O mais interessante, meu caro, foi que eles gostaram de tua poesia, tipo de texto que geralmente evitam ler, alegando dificuldade na compreensão dessa escrita literária. Mas ficaram deslumbrados ao constatar que estavam entendendo tudo, cílio tirado do olho com grande alívio. Disseram, aliás, que tu falas a língua deles, de forma simples e sem rebuscamentos, como puderam constatar em Evocação de Recife: “Capiberibe / – Capibaribe / Lá longe o sertãozinho de Caxangá / Banheiros de palha / Um dia eu vi uma moça nuinha no banho / Ela se riu / Foi o meu primeiro alumbramento.” Outro aspecto destacado, e com o qual se identificaram muito, é o apreço que tu costumas demonstrar pelas coisas do cotidiano, tão comovedoramente presente no Meninos carvoeiros: “ – Eh, carvoero! / Só mesmo estas crianças raquíticas / Vão bem com estes burrinhos descadeirados. / A madrugada ingênua parece feita para eles… / Pequenina, ingênua miséria! / Adoráveis carvoeirinhos que trabalhais como se brincásseis! / – Eh, carvoero!”
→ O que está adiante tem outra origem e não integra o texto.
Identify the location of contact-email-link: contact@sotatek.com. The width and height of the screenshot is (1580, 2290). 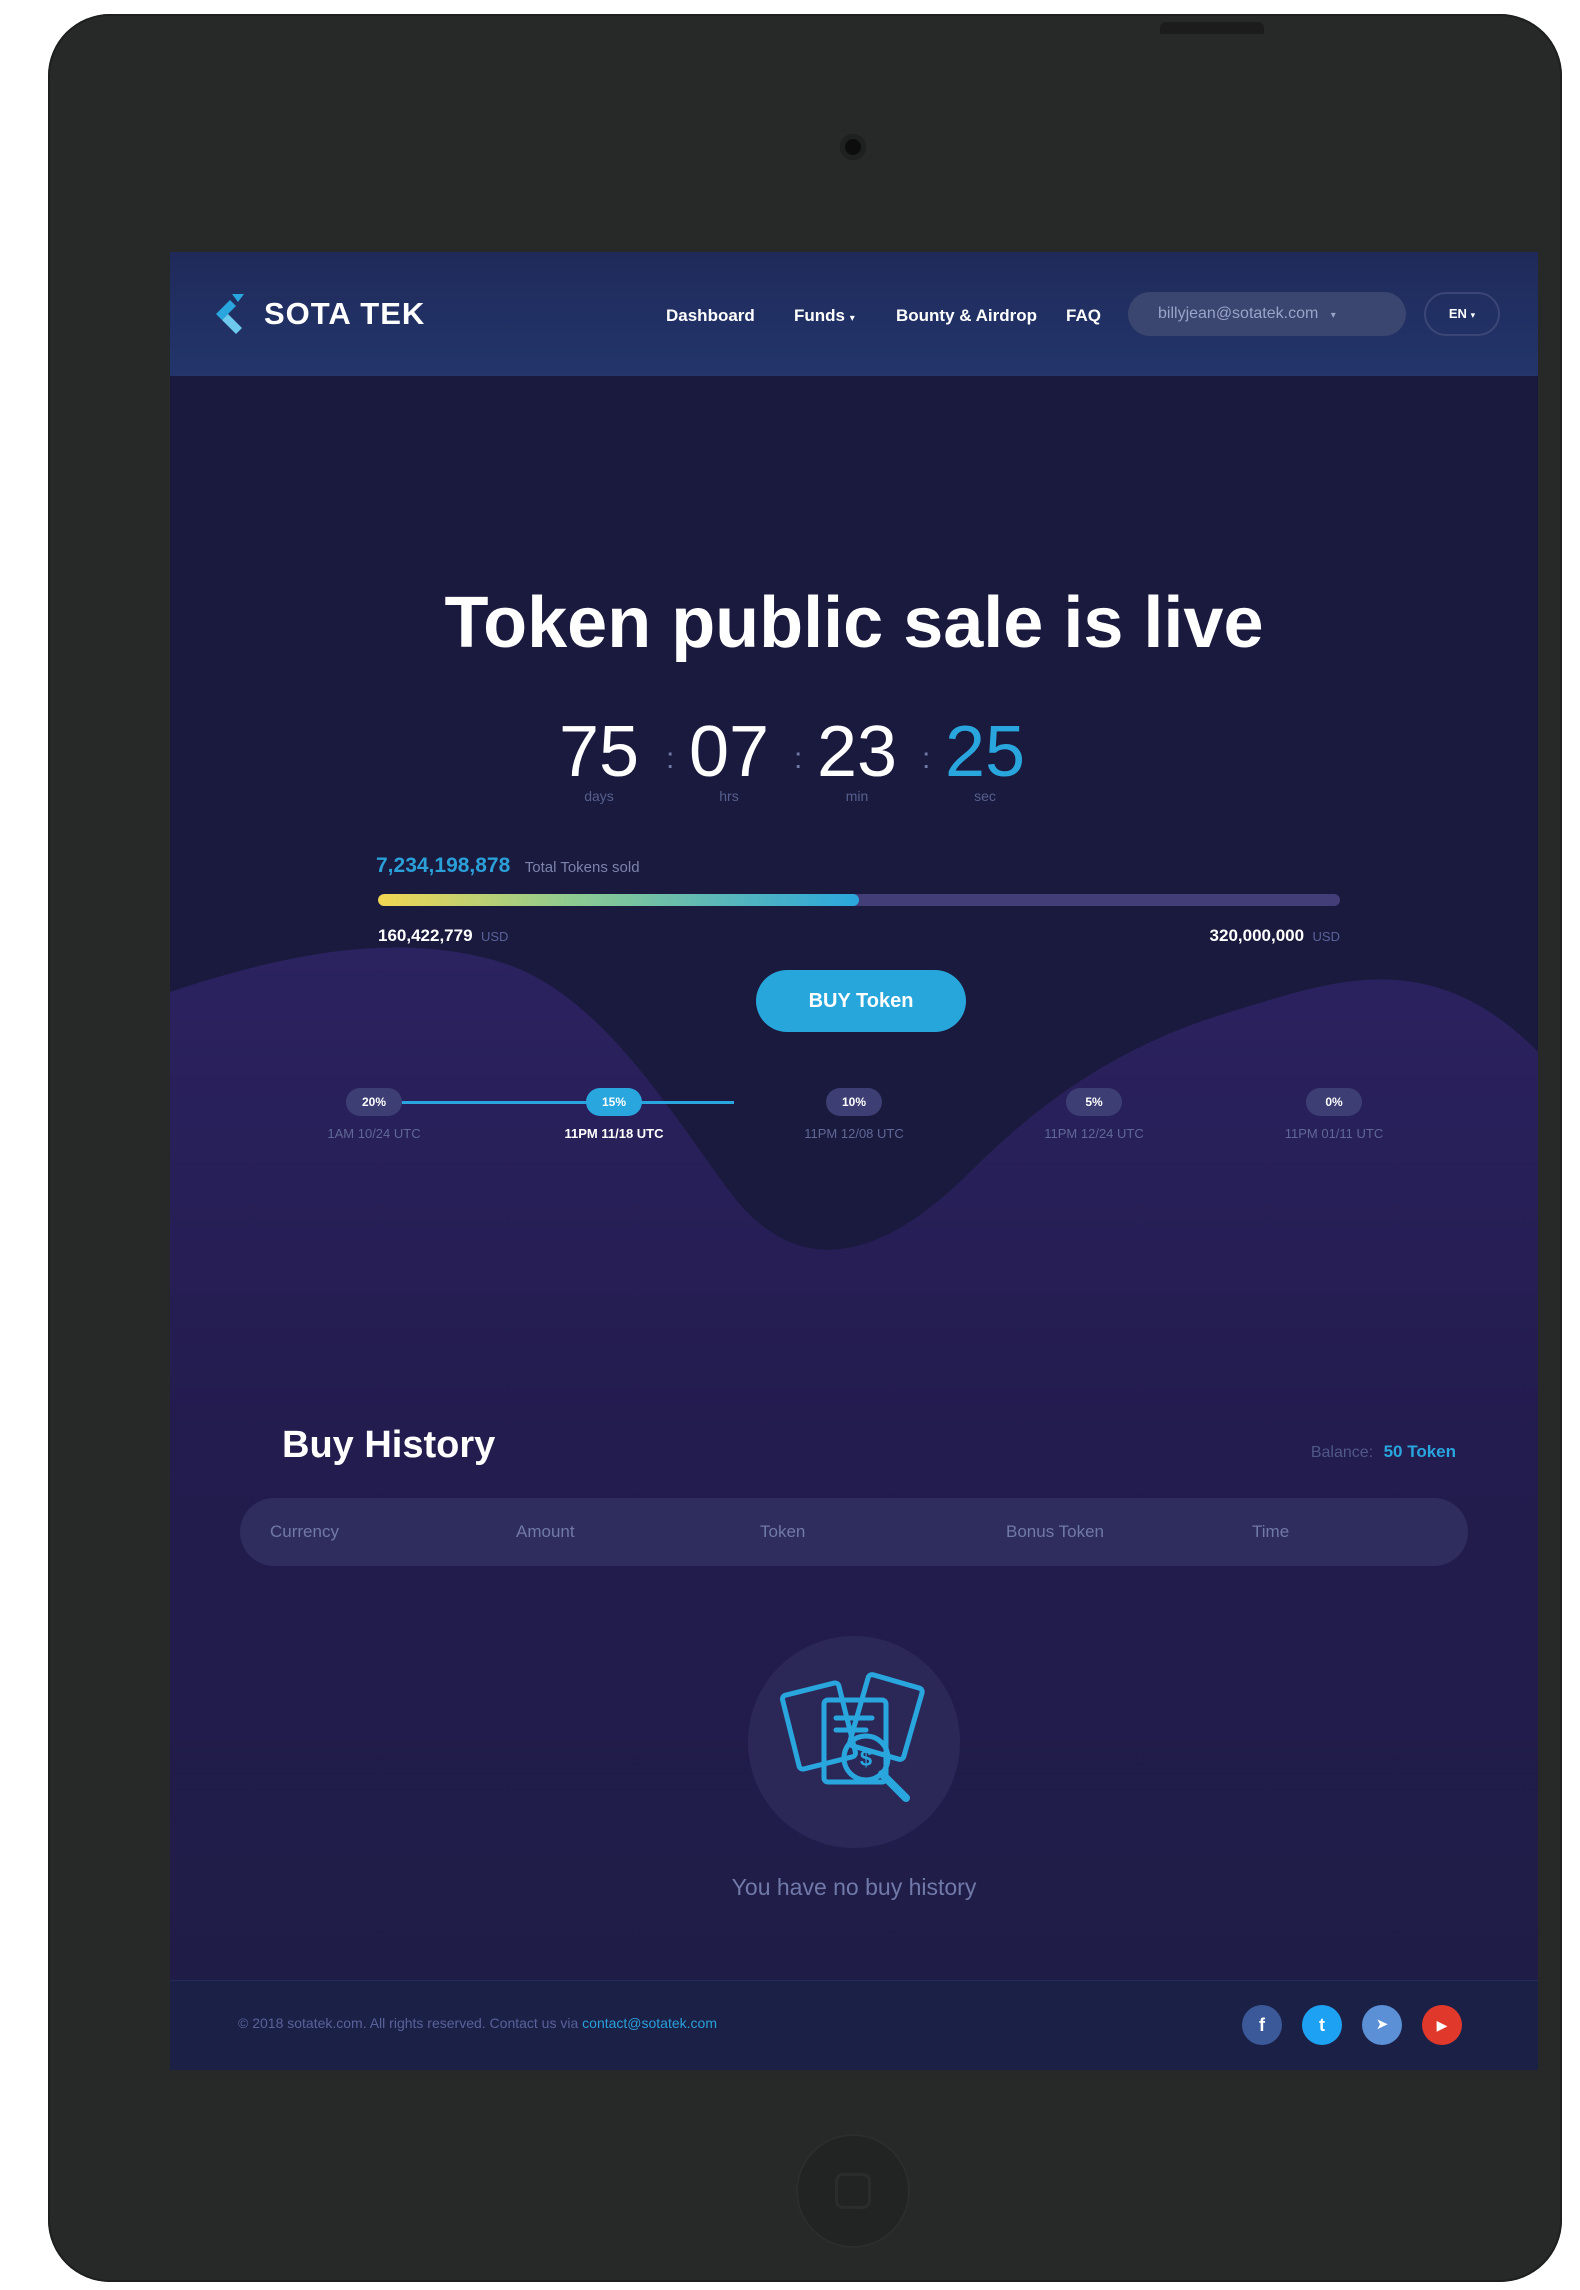
(650, 2023).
A tuberculose, acredites ou não, é um dado da tua biografia que os fascina muito, não só por lembrar-lhes os poetas românticos da geração byroniana, a quem admiram com paixão religiosa, como também por teres dedicado – até mesmo de forma obsessiva – vários poemas à morte, tema pelo qual se sentem irremediavelmente atraídos, como ficou evidente nos versos de Consoada: “Quando a Indesejada das gentes chegar / (Não sei se dura ou caroável), / Talvez eu tenha medo, / Talvez sorria, ou diga: / – Alô, iniludível!” Ou, ainda, em passagem mais sofrida como em “Morrer sem deixar o triste despojo da carne, / A exangue máscara de cera, / Cercada de flores, / Que apodrecerão – felizes! – num dia, / Banhada de lágrimas / Nascidas menos da saudade do que do espanto da morte.”, extraída de A morte absoluta.
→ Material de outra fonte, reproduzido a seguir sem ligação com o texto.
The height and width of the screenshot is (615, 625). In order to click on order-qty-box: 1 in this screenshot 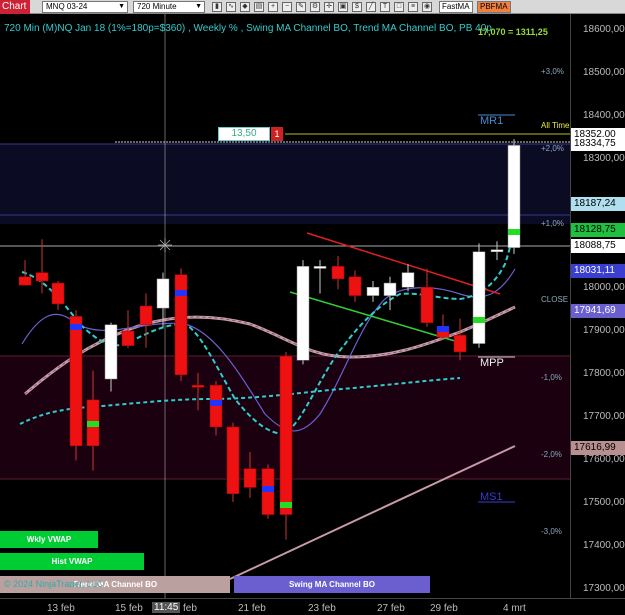, I will do `click(277, 134)`.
De tudo, meu saudoso Bandeira, a galera vibrou pra valer foi com as tuas poesias lírico-amorosas, nas quais celebras a mulher brasileira do ponto de vista sensual, através de um canto envolvente e persuasivo, como vemos em Poemeto erótico: “Teu corpo claro e perfeito, / – Teu corpo de maravilha, / Quero possuí-lo no leito / Estreito da redondilha… / (…) / A todo o momento o vejo… / Teu corpo… a única ilha / No oceano do meu desejo…” Sem falar, tu hás de convir, do amor sublime e bem humorado de Neologismo, quando o sentimento maior de todos escorre de maneira apaziguada nestes versos antológicos: “Beijo pouco, falo menos ainda. / Mas invento palavras / Que traduzem a ternura mais funda / E mais cotidiana. / Inventei, por exemplo, o verbo teadorar. / Intransitivo: / Teadoro, Teodora.”
Da turma lotada que assistiu à aula, sei não, poeta, mas saí de lá com a leve impressão de ter fisgado alguns leitores – espécie ainda rara no meio da estudantada – para a tua boa e sempre confortante poesia, a ser mantida sempre na cabeceira da cama, a fim de acalmar nossa alma e trazer a leveza acolhedora do sono. Entre os outros poemas de Estrela da Manhã, eles curtiram também a tirada filosófica sobre morte/vida de Momento num café; o lirismo exagerado e pungente de Balada das três mulheres do sabonete Araxá; a valorização da cultura popular e da vida no interior de Trem de ferro; e, como não poderia deixar de ser, a triste história amorosa da Tragédia brasileira, na figura apaixonada e patética de Misael. Mas basta de lero-lero, meu querido Bandeira, vida noves fora zero.